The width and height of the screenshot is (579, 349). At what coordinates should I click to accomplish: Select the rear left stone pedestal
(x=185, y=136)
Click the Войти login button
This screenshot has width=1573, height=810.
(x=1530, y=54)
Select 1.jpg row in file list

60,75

- **ASSIGNMENT**:
Please output the full listing, keeping every character the same.

- **RESPONSE**:
The width and height of the screenshot is (579, 349). At what coordinates should I click to accomplish: Select the rear left stone pedestal
(x=185, y=136)
Click the Войти login button
This screenshot has width=1573, height=810.
(x=1530, y=54)
Select 1.jpg row in file list

60,75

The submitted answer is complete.